-Paperback: 68 pages
-Publisher: Otoliths, 2009
“What follows then is a re-telling of that uncommon event. But by re-telling I mean a specific sort of invention that might be confused, by the uninitiated and the poorly fed, for myth-making. Even out-and-out fraud. I really must insist whatever opinions you form in the process should be wrung out thoroughly. And hung up with animal skins.”
-from Folly’s List of Companions
The storyteller has, until only recently, played an integral part in the development of modern civilization. The very basis of human communal discourse lies in those moments around the primordial fire in which ‘the hunt’ was both recounted and embellished for the benefit of the remaining, cave-bound, tribe. As such, the story is, at once, both historical act and performative gesture. Through stories, we impart our basic cultural values and attempt to convey the lessons necessary to ensure both the survival of our immediate kin and, by extension, the customs and traditions we hold sacred.
Over the last half-century, the role of the storyteller has been largely decentralized, displaced by mass-media conglomerates with committee-minded plot lines and focus-grouped pabulum cooked up to appeal to the lowest common denominator of our collective attention spans. A new discourse has arisen, based not on the direct experiences of disparate, tight-knit communities of individuals, but on the commercialized representations of cultural difference on an unprecedented international scale. But take comfort. All is not yet lost.
In Through the Funeral Mountains on a Burro, Charles Freeland invokes that first primordial storyteller with a masterful ease of style both refreshingly new in its perspective and reassuring familiar in its anecdotal nature. The subtle, shifting tales he weaves, interspersed as they are with strange advice and questioning digressions, leave little resemblance to any myth or fable in the traditional sense. That is to say: they do not draw on a distant and idyllic past, but rather a strange and disjointed present in which all the world’s myth-systems seem to exist simultaneously alongside the commercial detritus of the 20th century:
"We return with our heads under our arms, as if we expect at any moment to be assailed by ravens. And not the literary kind either, but those that haven’t lent their names or dispositions to so much as an ad for lawn furniture. Haven’t followed the river to where it becomes something without boundaries, something so enormous the engineers are scratching their heads."

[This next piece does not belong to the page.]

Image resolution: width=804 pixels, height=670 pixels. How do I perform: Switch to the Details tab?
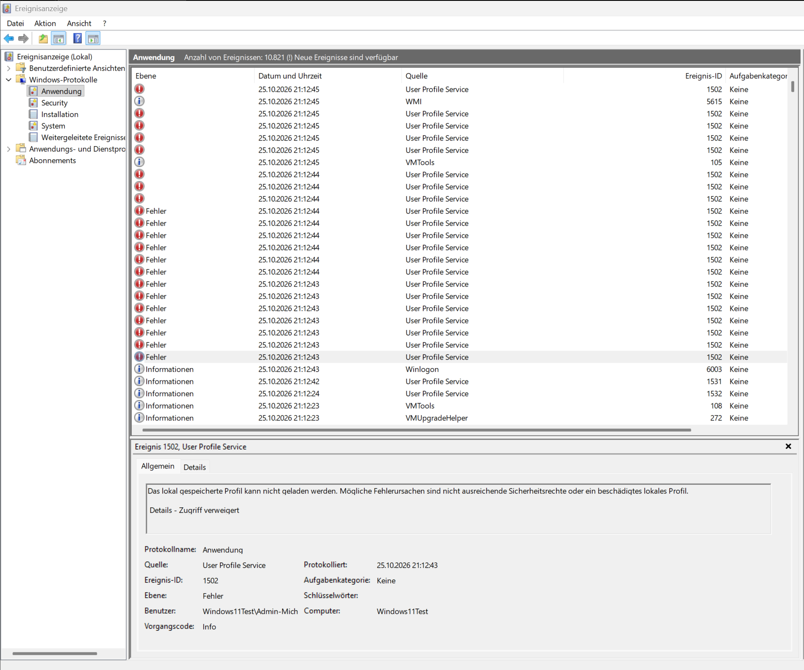tap(195, 467)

-from Post Hostile Machine
If the pastoral appears in these passages, it is in constant opposition to a distinctly more contemporary human landscape. Indeed, the conflict of civilization with the natural world is a recurring theme throughout the text; between ravens and lawn furniture, rivers and engineers, animal skins and invention, myth and opinion; Freeland’s stories take their shape from the palpable friction that arises between these elements. They are not so much told, in the linear sense, as they are formed gradually in the reader’s mind by elliptical processes of description and diversion. The final result is a layered, multi-dimensional surface (fully enclosed) the form of which is perfectly described/inscribed but the contents of which remain a distant mystery to be, at best, hinted and guessed at. Like any good story, they demand the active and attentive imaginations of their audience.

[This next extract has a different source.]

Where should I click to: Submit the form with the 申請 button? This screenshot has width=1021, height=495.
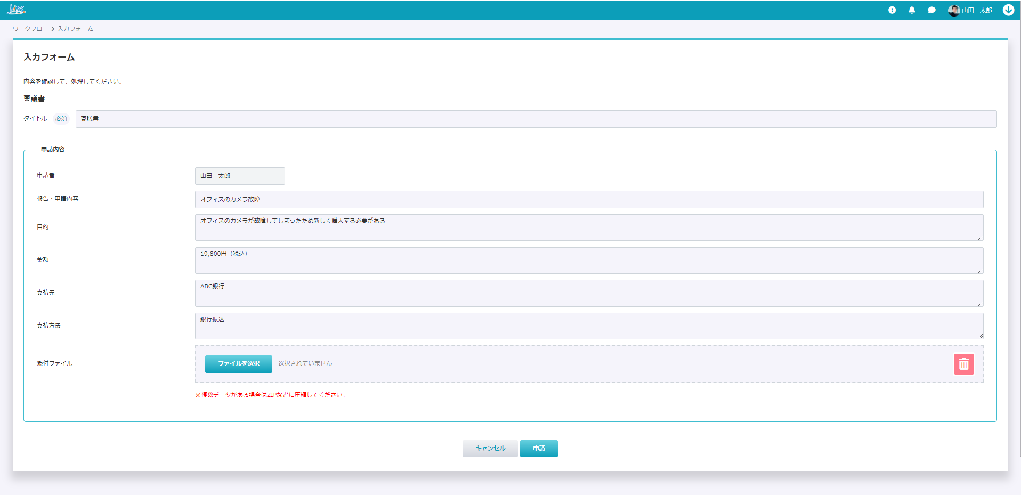(539, 449)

And like any master storyteller, Charles Freeland keeps his readers/listeners engaged with a repertoire of age-old techniques presented in his own distinct and musical prose style. Through direct address and the frequent use of collective pronouns, he demands more than just complicit witness, but rather the direct interaction of audience with each passage at hand. By way of example:
"You’d think people would get sick of waiting. But maybe they don’t mean the same thing by “waiting” as we do. Assuming of course, we can come to some sort of consensus ourselves."
-from Fugue, Commencing at the Toes
Taken altogether Freeland’s collection seems to suggest and acknowledge that, while no such consensus is ultimately possible, it is nevertheless the responsibility of the writer/storyteller to strive after that ever elusive goal of communal experience. In fact, our individual and collective histories depend on it. These intricate, experiential fictions so full of strange truths, rhizomic digressions and subtle humor come humbly closer to that goal than any I’ve encountered in quite some time.
Of course, no book is perfect and Through the Funeral Mountains on a Burro is no exception to this brutal rule. Its faults are, however, so small as to be easily missed or happily overlooked. For my own part, there were times when the arrangement of the overall collection felt somewhat discordant, specifically in “Small Concavity at the Base of the Neck” and “Lost Voices of Jamestown.”
Here Freeland abandons the already established form that characterizes the rest of this intricate and deliberate series of narratives. Instead of the succinct surrealist transitions framed by continuous prose blocks found throughout the rest of the collection, each of these two-page pieces is composed of numbered stanzas seemingly loosely connected to each other and their overarching titles. The brief, interjectory nature of these formal intrusions is, perhaps, intended to inject some variety into the eye’s journey through the text. However, the infrequent nature of the gesture ultimately struck this reader as more disruptive than surprising or re-engaging.
That said, this is a damn fine book full of original and engaging prose poems/stories whose leaps and connections will inspire the imagination upon first encounter and then continue to surprise the ear with each subsequent read.
Through the Funeral Mountains on a Burro is available from Otoliths for $10.45 plus S/H.